CP: Another difference between painting with pastels as opposed to other painting mediums is that it is difficult to change the size of the stroke since you can’t simply select a smaller or larger brush – a stick of pastel always remains the same size. You learn to use different areas of the pastel stick depending on the effect you want. In the case of Path Beside the House, since it is a rather small painting, the individual marks of color are more pronounced than they appear in a larger painting. Even with that said my interest in color is the same. My goal in Path Beside the House was to lead you back into space by guiding your eye through a foreground of intense and exuberant colors to the very light cool and more neutral colors far down the lane.


AAS: OK, I must ask you about Warm and Welcomed. I just love that piece. I think of it almost as a portrait. Are portraits something you like to do?

Warm and Welcomed, 11" x 11", pastel on UArt sanded paper

CP: I do not consider myself a portrait painter, but occasionally figures make their way into my paintings, sometime even playing a significant role in the piece. Warm and Welcomed is one of those pieces. While traveling with friends in the Netherlands last year we were enjoying a beautiful afternoon in Delft. Quite suddenly a rainstorm came up and we ran for shelter in a nearby pub to wait out the storm. The rain lasted a bit longer than expected as did our stay. During that time, we enjoyed our visit, the pub’s warm atmosphere and the offerings of the welcoming host. So, although the focus of this piece is the bartender the painting is still about the patterns of light and dark along with color. Together they present what we read as the figure pouring a warm afternoon libation.



AAS: You taught for many years at John Brown University. What is it about teaching that you love?

CP: I have been very blessed to be able to pursue my professional art career and to continue to teach, both jobs that I love. I’m probably not that unusual among artists in the fact that I love the solitude of my studio. There I can focus on the creation of art without distractions. But it has been wonderful to balance that isolation with the exhilaration of working with others in the exchange of ideas, information and shared experiences. I have learned that the old adage is true: “The teacher is the one who gets the most out of the lessons, and the true teacher is the learner.”


AAS: You are very active in several pastel societies. What has the comradery of artists meant to you and your art practice?

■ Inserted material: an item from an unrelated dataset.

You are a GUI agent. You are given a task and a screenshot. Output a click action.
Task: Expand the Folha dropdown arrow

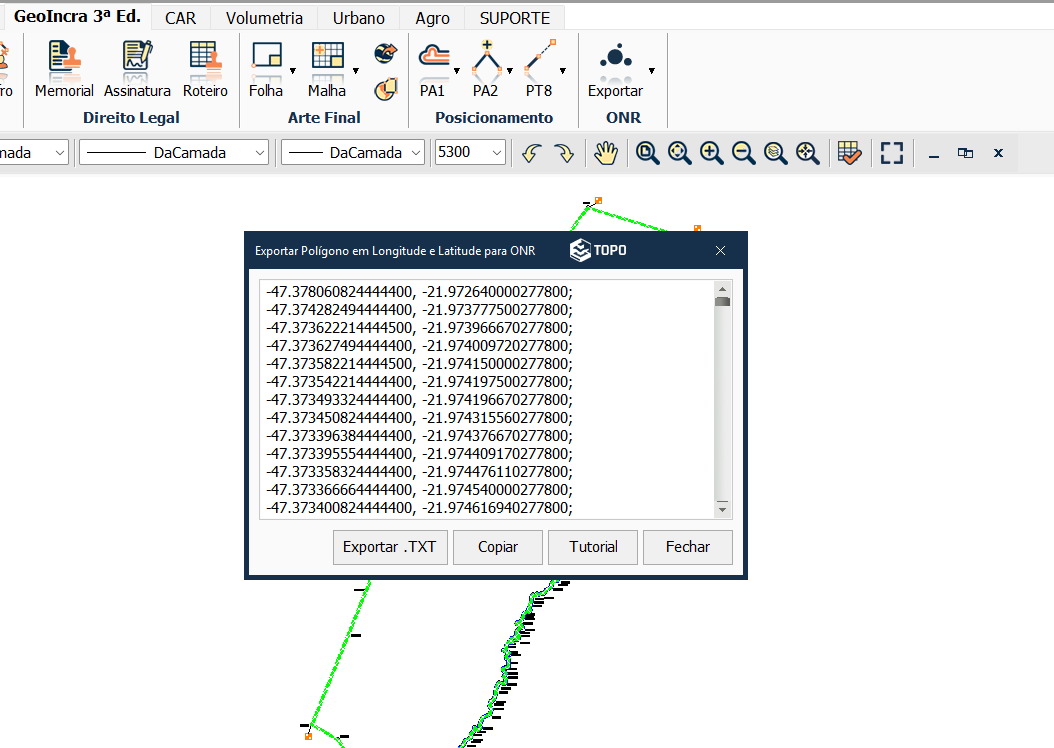(x=293, y=71)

CP: Over the past number of years, I have been fortunate to meet many wonderful pastel artists through both area, national and international pastel societies. Many of these artists have become dear and cherished friends. Each artist, from the most internationally recognized down to the newest to the medium, has been supportive, warm and generous with their artistic knowledge and encouragement. Although I have worked with a number of pastel groups such as the Arkansas Pastel Society, Oklahoma Pastel Society, and the Pastel Society of Ireland, most of the exhibits I have participated in have been hosted by the Ozark Pastel Society, Pastel Society of America and the International Association of Pastel Societies. As I have participated in their exhibits and activities, including serving as an exhibit juror for a couple of international shows, I always experience a strange combination of emotions. I often feel discouraged when I look at the quality of many of the paintings included in their exhibitions and wonder if I can ever reach such a level, and at the same time I feel exhilarated to get back to the studio to hone my own skills and reach for new levels of excellence.